O secretário-geral da UGT, Carlos Silva, disse, este sábado, que a central sindical "não fará fretes em relação à legislação laboral" e referiu que "há muita gente confundida no país em relação ao momento que se vive".
Líder da UGT promete que "não fará fretes na legislação laboral"
Miguel Baltazar
Lusa 13 de janeiro de 2018 às 16:48

Num discurso que marcou o encerramento do terceiro congresso da UGT/Porto, depois de falar de vários casos actuais, como do conflito laboral que se vive na Autoeuropa, e de fazer várias críticas à CGTP, o secretário-geral da UGT, Carlos Silva, criticou a forma como as negociações sobre o aumento do salário mínimo decorreram recentemente.

 

"Antes de ir ao parlamento sempre foi decisão desde 86 discutir as matérias em sede de parceiros entre empregadores, sindicatos e Governo. Mas nos últimos anos tem-se assistido a uma força centrífuga que empurra para o parlamento competências da Concertação Social e pela primeira vez os patrões cederam à chantagem política que existe no país", descreveu, deixando um recado.

 

"Nós não vamos fazer fretes em relação a legislação laboral. Os patrões não têm legitimidade para vir bater à porta da UGT pedir batatinhas (...).
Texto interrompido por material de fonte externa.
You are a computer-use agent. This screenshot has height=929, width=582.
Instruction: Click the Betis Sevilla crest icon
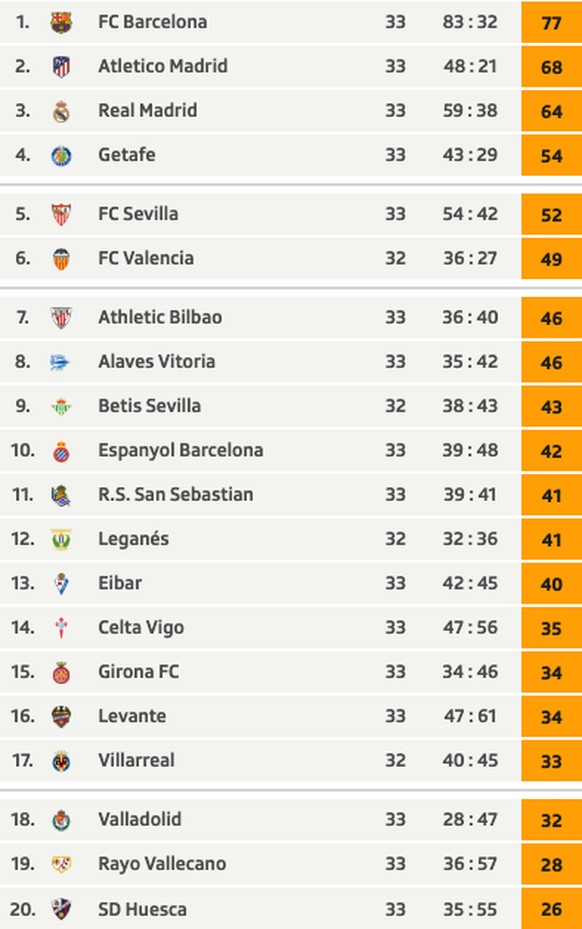tap(61, 406)
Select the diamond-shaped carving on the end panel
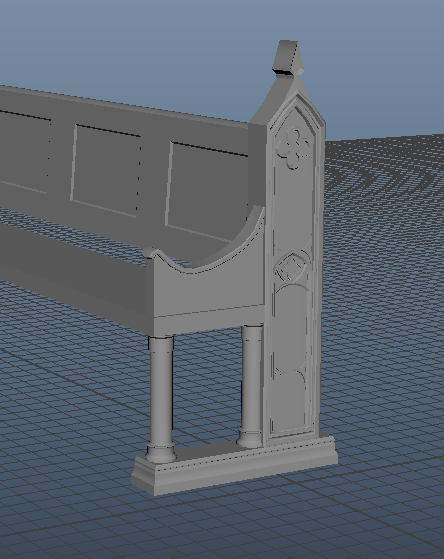 (292, 268)
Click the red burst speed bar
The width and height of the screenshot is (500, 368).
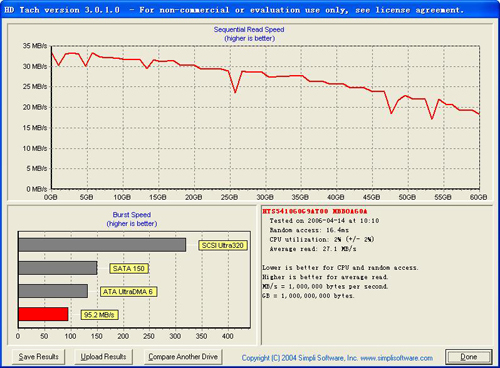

Estamos cansados de ser acusados de ser muletas", disse.

 

Carlos Silva referiu que a UGT é a maior central sindical portuguesa porque, disse, "só pode ser uma verdadeira central sindical ao serviço do país quem, defendendo trabalhadores, não ignora que existem empresas e não ignora que existem outros organismos da atividade politica, económica e social".

 

O secretário-geral apontou ainda que "há muita gente confundida no país em relação ao momento que se vive", caracterizando-o como "ainda difícil para o movimento sindical".

 

"A Europa está confrontada com uma perda de sindicalização na ordem dos vários milhões de homens e mulheres", referiu, atribuindo a redução às políticas de austeridade e ao facto de "muitos trabalhadores terem sido confrontados com despedimentos ou perdas de salário quando achavam que os sindicatos eram um bastião".

 

"Permitiu-se que a austeridade conseguisse ganhar espaço e destruísse aquilo que achávamos que era indestrutível", sintetizou o líder da UGT, apelando: "Temos de começar de novo a passar uma mensagem de força e de unidade".

 

Por fim, Carlos Silva referiu que "uma das apostas da central é a qualificação dos trabalhadores" e pediu à Autoridade para as Condições do Trabalho "coragem de entrar nas empresas", deixando também apelos aos responsáveis pelo Instituto de Emprego e Formação Profissional.

 

A sessão também ficou marcada pela eleição e tomada de posse de Clara Quental como presidente da UGT/Porto.

 

A dirigente sindical abordou, no seu discurso, os números do desemprego no país, pedindo aos responsáveis dos sindicatos "trabalho e união".

 

"Colocar a UGT/Porto no mapa sindical de Portugal", foi a meta traçada pela nova presidente.